Nkosazana Dlamini-Zuma

En pleine campagne présidentielle américaine, les démocrates du Congrès ont accusé l’administration républicaine de George W. Bush d’avoir contraint à l’exil l’ancien président haïtien.

Jean-Bertrand Aristide, arrivé le 1er mars à Bangui, a affirmé avoir été victime "d’un coup d’Etat" et "d’un enlèvement moderne" par Washington, ce que les autorités américaines ont catégoriquement contesté.

La Ligue centrafricaine des droits de l’Homme (LCDH) a réclamé le départ "sans délai" d’Aristide, refusant que la République Centrafricaine soit un "dépotoir pour un ancien despote". L’ancien président devrait rester à Bangui au moins jusqu’au 14 avril, date d’un scrutin en Afrique du Sud, qui a été pressenti pour l’accueillir.

Agence France Presse

Scène de rue, à Port-au-Prince, le 4 mars 2004. Et les Américains s’étonnent d’être détestés partout où ils vont...

Commentaire

On remarquera que les dirigeants des pays du Caricom ne se soucient nullement du peuple haïtien. C’est pour eux-mêmes qu’ils s’inquiètent, car ils sont plus corrompus les uns que les autres et tous redoutent d’être renversés par le peuple de leurs pays respectifs.

L’affirmation de Percival Patterson, selon laquelle "On ne peut trouver d’excuse au retrait inconstitutionel d’un dirigeant quel qu’il soit", ne résiste pas à une analyse.

En effet, un chef d’Etat n’a pas d’autre légitimité que celle que lui confère le peuple. Il ne saurait donc prétendre détenir une quelconque légitimité contre la volonté du peuple.

Port-au-Prince, le 1er mars 2004. Les libérateurs d’Haïti n’avaient pas besoin de braquer des missiles sol-sol sur la foule. Et c’est pourtant leur légitimité qui est contestée, non celle des fascistes qui occupent actuellement leur pays...

Celui qui s’est fait élire au moyen de la tromperie, et qui gouverne par le mensonge -pour ne pas parler de l’assassinat des opposants politiques-, est semblable à un escroc qui commence par gagner votre confiance dans le but de la trahir. Le fait qu’il ait réussi à vous escroquer ne confère aucune légitimité à ses escroqueries. Quelle que soit la méthode au moyen de laquelle il a réussi à vous tromper, il est et demeure un escroc.

Le déshonneur de l’armée française s’exhibant dans les rues de Port-au-Prince, le 3 mars 2004

Ce qui est frappant, dans cette affaire, c’est que tous les chefs d’Etat impliqués s’accordent pour manifester des égards au despote Jean-Bertrand Aristide -qui aurait pourtant dû être déjà arrêté et remis au Tribunal pénal international-, alors même qu’ils manifestent le plus complet mépris à l’encontre du peuple haïtien.
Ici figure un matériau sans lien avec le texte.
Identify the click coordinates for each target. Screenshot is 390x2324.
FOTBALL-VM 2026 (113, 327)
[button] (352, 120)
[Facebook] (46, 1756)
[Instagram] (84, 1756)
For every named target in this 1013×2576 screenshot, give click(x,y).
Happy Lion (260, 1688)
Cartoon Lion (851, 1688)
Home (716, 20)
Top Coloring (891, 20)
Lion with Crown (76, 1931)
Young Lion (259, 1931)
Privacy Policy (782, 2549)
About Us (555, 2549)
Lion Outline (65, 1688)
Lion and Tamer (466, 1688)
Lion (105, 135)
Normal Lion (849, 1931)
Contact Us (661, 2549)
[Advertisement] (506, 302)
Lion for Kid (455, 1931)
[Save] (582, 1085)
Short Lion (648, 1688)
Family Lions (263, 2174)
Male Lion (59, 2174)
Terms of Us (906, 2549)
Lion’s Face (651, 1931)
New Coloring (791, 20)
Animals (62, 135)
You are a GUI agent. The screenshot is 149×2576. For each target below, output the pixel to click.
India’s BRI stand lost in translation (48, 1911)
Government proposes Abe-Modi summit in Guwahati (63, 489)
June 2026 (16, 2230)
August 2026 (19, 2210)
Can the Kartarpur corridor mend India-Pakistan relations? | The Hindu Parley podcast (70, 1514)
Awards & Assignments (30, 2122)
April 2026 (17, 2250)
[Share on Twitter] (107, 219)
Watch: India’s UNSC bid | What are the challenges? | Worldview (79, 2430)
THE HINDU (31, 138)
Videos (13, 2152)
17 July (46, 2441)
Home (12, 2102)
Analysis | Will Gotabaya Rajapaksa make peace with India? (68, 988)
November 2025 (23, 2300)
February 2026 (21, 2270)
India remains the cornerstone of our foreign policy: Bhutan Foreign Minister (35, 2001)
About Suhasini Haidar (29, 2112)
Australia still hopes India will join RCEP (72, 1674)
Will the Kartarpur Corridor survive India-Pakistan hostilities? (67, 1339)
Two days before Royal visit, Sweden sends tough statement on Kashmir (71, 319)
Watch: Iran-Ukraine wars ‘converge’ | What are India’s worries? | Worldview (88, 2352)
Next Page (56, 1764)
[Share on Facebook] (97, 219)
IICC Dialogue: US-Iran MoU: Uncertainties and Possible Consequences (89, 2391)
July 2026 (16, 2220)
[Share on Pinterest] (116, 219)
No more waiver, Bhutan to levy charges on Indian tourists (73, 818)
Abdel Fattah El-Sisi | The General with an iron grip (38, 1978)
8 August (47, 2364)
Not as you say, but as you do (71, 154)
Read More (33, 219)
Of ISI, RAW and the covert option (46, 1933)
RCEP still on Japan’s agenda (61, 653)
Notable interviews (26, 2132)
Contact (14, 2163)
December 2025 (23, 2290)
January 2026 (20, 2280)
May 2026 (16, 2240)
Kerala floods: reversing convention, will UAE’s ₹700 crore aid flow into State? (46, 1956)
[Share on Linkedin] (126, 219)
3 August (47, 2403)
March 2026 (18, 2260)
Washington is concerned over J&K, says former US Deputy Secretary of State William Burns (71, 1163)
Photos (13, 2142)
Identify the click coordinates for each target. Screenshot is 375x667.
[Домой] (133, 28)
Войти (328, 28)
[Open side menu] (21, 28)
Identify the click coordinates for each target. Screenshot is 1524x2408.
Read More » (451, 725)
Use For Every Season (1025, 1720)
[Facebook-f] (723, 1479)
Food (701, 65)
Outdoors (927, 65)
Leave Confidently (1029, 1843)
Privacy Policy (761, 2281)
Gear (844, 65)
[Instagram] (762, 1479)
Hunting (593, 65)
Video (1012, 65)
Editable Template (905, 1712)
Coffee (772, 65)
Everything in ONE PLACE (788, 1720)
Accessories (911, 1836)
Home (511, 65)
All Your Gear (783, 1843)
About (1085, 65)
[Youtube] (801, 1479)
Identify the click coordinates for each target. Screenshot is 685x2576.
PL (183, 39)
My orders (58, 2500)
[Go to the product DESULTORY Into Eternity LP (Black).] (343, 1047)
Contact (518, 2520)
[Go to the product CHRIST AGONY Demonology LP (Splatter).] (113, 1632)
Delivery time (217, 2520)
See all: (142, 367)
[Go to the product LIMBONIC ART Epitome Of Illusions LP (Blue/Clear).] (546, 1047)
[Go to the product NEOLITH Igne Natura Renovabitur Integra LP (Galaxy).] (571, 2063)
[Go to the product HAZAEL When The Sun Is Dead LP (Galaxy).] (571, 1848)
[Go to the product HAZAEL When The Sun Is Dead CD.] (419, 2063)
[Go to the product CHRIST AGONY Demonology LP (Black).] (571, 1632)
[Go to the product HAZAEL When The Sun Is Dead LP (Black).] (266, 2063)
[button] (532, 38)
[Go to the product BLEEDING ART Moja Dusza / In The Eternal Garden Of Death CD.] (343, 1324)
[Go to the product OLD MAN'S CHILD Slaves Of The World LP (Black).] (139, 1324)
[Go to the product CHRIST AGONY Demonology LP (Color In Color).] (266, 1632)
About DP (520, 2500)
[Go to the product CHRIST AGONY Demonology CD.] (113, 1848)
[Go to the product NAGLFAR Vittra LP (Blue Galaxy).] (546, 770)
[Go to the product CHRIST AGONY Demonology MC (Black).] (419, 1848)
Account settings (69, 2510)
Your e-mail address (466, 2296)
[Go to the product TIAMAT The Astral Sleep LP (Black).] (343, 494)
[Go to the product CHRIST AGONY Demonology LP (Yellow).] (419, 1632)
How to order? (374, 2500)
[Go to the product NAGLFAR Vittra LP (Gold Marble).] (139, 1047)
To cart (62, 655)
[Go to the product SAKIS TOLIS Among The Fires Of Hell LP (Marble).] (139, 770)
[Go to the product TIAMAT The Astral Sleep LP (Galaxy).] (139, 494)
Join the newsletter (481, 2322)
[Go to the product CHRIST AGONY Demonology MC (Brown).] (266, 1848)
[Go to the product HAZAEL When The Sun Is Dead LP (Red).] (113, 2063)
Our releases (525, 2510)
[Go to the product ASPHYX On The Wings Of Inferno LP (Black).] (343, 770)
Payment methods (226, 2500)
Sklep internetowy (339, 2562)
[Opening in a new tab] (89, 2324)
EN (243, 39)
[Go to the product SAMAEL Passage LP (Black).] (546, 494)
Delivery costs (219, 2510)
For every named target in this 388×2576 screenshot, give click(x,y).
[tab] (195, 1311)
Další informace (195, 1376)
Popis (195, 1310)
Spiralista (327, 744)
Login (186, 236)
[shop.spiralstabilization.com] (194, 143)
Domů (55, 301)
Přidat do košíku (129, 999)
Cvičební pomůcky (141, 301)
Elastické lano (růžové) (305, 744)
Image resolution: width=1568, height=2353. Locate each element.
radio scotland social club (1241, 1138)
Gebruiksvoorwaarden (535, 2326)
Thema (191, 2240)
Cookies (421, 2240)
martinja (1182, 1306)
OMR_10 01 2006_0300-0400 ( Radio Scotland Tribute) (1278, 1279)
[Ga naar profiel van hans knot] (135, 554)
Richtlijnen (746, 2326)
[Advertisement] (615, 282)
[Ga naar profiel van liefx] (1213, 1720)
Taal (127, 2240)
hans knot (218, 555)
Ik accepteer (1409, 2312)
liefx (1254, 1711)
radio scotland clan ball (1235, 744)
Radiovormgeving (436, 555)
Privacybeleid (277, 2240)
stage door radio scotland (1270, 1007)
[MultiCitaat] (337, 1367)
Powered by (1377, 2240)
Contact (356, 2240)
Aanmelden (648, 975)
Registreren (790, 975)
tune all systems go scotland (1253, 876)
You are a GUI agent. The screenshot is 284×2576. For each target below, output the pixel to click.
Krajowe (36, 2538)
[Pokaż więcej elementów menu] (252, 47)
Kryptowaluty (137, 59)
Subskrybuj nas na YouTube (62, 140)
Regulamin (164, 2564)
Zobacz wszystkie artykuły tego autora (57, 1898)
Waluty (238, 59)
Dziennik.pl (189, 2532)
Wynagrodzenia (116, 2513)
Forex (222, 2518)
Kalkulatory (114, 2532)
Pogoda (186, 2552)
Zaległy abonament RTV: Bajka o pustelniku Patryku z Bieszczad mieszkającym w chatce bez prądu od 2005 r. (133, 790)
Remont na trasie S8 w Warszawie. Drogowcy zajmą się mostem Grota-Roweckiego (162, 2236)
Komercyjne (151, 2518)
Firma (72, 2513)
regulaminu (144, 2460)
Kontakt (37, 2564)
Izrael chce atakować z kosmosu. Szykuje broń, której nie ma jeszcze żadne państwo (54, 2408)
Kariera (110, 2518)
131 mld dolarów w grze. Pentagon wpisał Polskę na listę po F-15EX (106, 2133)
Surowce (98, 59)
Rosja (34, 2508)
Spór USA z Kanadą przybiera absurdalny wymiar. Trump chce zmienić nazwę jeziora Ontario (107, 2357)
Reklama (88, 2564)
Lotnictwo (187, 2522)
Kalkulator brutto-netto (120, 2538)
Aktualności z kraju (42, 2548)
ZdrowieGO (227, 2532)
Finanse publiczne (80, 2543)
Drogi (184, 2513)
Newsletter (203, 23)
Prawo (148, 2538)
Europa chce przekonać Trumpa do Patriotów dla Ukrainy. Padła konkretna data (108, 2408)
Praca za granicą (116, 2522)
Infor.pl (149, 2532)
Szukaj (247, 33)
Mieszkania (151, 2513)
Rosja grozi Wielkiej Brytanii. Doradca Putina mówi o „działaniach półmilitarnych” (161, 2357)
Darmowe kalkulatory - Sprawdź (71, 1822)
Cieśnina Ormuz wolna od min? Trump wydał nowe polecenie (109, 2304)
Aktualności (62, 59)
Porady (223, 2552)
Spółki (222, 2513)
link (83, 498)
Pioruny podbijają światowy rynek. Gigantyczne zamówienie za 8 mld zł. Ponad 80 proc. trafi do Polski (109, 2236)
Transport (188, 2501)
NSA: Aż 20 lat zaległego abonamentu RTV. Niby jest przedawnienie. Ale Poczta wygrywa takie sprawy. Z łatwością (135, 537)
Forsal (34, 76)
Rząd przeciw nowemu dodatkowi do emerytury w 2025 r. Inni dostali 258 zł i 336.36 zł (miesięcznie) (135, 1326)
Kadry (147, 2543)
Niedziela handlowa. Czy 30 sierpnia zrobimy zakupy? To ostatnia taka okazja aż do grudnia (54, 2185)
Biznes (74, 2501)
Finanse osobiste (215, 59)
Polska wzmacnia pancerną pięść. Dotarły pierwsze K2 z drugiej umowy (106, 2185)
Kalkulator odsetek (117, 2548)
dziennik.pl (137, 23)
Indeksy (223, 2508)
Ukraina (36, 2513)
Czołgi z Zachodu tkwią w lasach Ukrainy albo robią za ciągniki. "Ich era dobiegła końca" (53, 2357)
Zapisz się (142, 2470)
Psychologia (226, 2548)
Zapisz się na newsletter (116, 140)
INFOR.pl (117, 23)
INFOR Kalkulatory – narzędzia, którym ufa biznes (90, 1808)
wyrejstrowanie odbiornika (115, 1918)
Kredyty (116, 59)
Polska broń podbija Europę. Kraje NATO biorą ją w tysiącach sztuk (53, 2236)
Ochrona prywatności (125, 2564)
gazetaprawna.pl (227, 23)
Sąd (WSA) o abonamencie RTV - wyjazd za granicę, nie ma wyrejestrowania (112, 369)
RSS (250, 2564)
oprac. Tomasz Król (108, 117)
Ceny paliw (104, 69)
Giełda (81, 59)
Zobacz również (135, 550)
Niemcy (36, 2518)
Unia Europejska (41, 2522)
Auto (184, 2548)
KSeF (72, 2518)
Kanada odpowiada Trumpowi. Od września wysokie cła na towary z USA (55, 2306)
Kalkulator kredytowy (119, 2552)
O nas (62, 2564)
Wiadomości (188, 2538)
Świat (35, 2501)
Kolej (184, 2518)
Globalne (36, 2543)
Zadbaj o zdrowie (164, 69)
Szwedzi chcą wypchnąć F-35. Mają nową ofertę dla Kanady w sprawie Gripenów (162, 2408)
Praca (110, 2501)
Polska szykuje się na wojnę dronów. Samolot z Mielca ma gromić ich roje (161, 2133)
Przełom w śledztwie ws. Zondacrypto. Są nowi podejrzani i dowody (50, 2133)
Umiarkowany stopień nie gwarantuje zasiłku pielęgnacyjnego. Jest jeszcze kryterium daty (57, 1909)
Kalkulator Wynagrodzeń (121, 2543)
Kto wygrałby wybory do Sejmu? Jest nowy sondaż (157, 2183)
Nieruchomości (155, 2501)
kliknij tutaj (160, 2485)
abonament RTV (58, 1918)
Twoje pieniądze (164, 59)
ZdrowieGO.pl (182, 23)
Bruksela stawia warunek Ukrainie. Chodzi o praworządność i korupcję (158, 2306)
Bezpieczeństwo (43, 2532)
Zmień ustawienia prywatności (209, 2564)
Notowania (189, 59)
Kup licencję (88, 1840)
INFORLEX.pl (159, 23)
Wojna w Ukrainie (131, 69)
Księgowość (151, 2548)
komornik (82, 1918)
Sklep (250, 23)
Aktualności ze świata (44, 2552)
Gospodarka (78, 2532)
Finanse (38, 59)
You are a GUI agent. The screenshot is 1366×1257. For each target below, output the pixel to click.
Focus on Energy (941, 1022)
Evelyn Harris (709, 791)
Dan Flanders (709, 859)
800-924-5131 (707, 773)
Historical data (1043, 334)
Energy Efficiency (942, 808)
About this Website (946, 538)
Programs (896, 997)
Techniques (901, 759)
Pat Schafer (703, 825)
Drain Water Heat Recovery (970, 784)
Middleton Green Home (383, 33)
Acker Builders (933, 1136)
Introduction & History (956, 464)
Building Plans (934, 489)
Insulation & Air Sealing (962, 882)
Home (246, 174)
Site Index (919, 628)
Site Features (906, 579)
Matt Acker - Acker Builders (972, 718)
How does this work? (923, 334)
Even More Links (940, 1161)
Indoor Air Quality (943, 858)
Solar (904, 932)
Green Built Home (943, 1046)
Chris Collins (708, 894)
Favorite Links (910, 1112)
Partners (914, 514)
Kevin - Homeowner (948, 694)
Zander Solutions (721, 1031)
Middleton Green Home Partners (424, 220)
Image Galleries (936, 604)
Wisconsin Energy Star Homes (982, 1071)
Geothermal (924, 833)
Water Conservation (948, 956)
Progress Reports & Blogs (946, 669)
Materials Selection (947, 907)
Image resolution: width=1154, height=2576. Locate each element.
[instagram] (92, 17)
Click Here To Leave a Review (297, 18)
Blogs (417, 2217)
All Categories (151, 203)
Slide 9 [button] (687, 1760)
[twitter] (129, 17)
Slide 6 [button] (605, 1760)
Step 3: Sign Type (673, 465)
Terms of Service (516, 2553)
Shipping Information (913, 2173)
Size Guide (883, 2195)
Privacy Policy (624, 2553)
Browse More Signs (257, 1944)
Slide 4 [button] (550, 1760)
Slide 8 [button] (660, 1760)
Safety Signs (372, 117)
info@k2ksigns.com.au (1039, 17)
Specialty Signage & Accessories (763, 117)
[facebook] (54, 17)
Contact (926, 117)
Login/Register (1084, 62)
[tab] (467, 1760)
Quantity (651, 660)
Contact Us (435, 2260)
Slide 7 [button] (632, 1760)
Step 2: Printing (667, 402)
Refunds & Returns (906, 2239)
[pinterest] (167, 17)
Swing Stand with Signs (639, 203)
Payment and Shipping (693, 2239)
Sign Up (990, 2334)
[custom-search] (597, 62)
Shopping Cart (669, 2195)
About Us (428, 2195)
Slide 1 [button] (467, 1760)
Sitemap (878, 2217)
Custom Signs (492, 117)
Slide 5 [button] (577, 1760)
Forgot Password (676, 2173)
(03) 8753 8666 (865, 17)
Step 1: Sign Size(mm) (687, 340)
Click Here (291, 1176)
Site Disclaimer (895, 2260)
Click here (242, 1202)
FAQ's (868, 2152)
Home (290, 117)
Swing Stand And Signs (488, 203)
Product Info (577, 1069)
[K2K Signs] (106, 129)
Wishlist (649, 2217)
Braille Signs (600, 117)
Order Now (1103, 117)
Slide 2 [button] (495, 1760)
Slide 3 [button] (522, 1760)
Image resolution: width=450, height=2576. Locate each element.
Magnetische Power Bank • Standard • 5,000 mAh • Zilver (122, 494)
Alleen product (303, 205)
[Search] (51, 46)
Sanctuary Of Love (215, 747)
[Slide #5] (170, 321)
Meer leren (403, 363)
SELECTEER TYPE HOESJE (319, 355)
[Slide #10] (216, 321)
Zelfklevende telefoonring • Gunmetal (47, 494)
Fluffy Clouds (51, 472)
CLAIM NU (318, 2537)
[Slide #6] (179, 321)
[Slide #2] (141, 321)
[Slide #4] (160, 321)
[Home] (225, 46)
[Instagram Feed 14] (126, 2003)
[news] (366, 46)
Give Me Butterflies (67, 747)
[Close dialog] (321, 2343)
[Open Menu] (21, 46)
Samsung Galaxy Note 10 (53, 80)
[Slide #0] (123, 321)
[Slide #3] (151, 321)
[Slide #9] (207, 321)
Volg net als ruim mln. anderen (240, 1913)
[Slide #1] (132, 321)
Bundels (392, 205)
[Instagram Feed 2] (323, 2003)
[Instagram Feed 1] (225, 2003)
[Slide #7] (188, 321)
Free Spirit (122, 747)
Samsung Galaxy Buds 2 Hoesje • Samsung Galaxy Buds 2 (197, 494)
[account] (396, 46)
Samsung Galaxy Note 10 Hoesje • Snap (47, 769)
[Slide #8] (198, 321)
Il saute aux yeux que le comité tripartite instauré par la prétendue "communauté internationale" ne saurait désigner un "Conseil représentant la diversité de la société haïtienne", puisque les Etats-Unis s’opposent à ce que le peuple haïtien choisisse librement ses représentants. En effet, décréter par avance que Guy Philippe -ou Tartempion- n’aura pas le droit de se présenter à une future élection, c’est bien interdire au peuple haïtien de choisir librement ses représentants.

Or, dès l’instant où on empêche, au moyen de grossiers artifices juridiques, le peuple de se déterminer librement, il est évident qu’aucun des futurs élus ne pourra se prévaloir d’une véritable légitimité.

C’est comme si, en France, un Jacques Chirac, notoirement corrompu, prétendait organiser une élection réservée aux seuls candidats de son parti, et aux candidats des partis alliés ; en interdisant par avance l’élection aux candidats rivaux. Et cela alors qu’il ne ferait de doute pour personne que, si les candidats rivaux étaient autorisés à se présenter, c’est eux que le peuple élirait.

Jacques Chirac

Les soi-disant "démocraties" sont tellement gangrenées par la corruption, et leurs politiciens tellement habitués au cynisme, qu’ils ne conçoivent même plus qu’il puisse encore exister des gens intègres. Ils ne raisonnent qu’en termes de magouilles et de coups tordus. La fourberie leur tient lieu d’intelligence.

Les gens intègres n’ont pas à se soumettre à cette logique de l’ignominie.

On profite de l’occasion pour saluer les membres de la Ligue centrafricaine des droits de l’homme.